The rate of participation in GC screening including barium swallowing and EGD in Japan has been increasing over time, rising 9.7% over the past 9 years [2]. According to previous reports [35], it takes a considerable amount of time for physicians to read endoscopic images. The diagnosis of GC in double-check screening is also expected to take a lot of time. The DCSS will reduce the burden of double-checking and prepare for future increases in the number of patients.

In the screening EGD, it is important to prevent oversight of esophageal cancer. The usefulness of AI for real-time screening of early esophageal cancer has been reported [36], and double-checking using still images may also be useful in preventing oversight. Although we did not deal with esophageal lesions in this study, it is hoped that a system which can diagnose IEE images of esophagus will be developed in the future.

This study had several limitations. First, only the cases with EGC and ML were allowed to be included in this study, and there were relatively few images of other benign lesions. The reason for this is that the DCSS is intended to improve the efficiency and accuracy of the double check in GC screening, and not primarily to distinguish between cancer and non-cancer.
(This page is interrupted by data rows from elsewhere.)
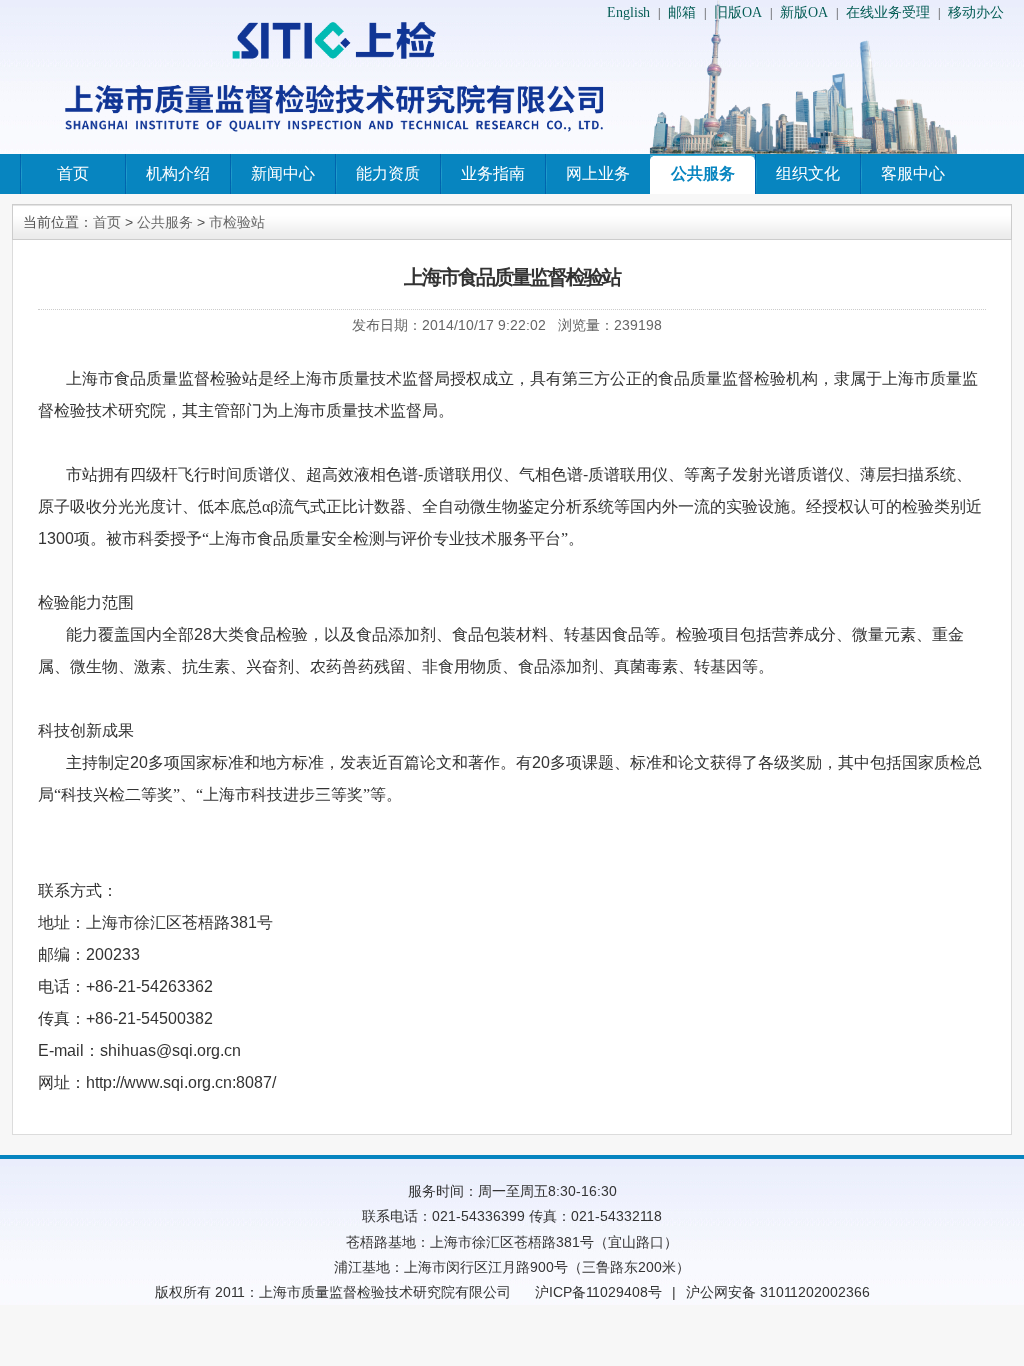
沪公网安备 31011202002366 (778, 1292)
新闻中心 (283, 173)
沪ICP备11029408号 (598, 1292)
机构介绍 (178, 173)
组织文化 (808, 173)
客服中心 (913, 173)
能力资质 (388, 173)
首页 (73, 173)
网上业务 (598, 173)
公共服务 (703, 173)
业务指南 (493, 173)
Therefore, the study focused on images of cancer and ML that should not be missed during screening. Secondly, advanced cancer was not included in this study. In reality, advanced cancer should be overlooked less frequently than EGC, but the overlooking of advanced cancer must be avoided, and adjustments must be made to double check the detection of advanced cancer. Third, the overall accuracy of the detection of inappropriate images is inferior. This is due to the fact that multiple physicians are annotating the images, and since the evaluation is more subjective than the annotation of lesions, variability cannot be completely eliminated. Since this is the first attempt to detect inappropriate images, it is necessary to establish and verify the uniform criteria based on a consensus among multiple physicians and facilities. Last, this study was conducted with limited cases in two institutions. It would be desirable to validate the study at a larger number of sites to reduce bias due to the medical level in the validation.

In conclusion, the DCSS has shown excellent results in detecting lesions and pointing out low-quality images, and it might help to reduce the burden on doctors in double-checking still images taken during upper gastrointestinal endoscopy.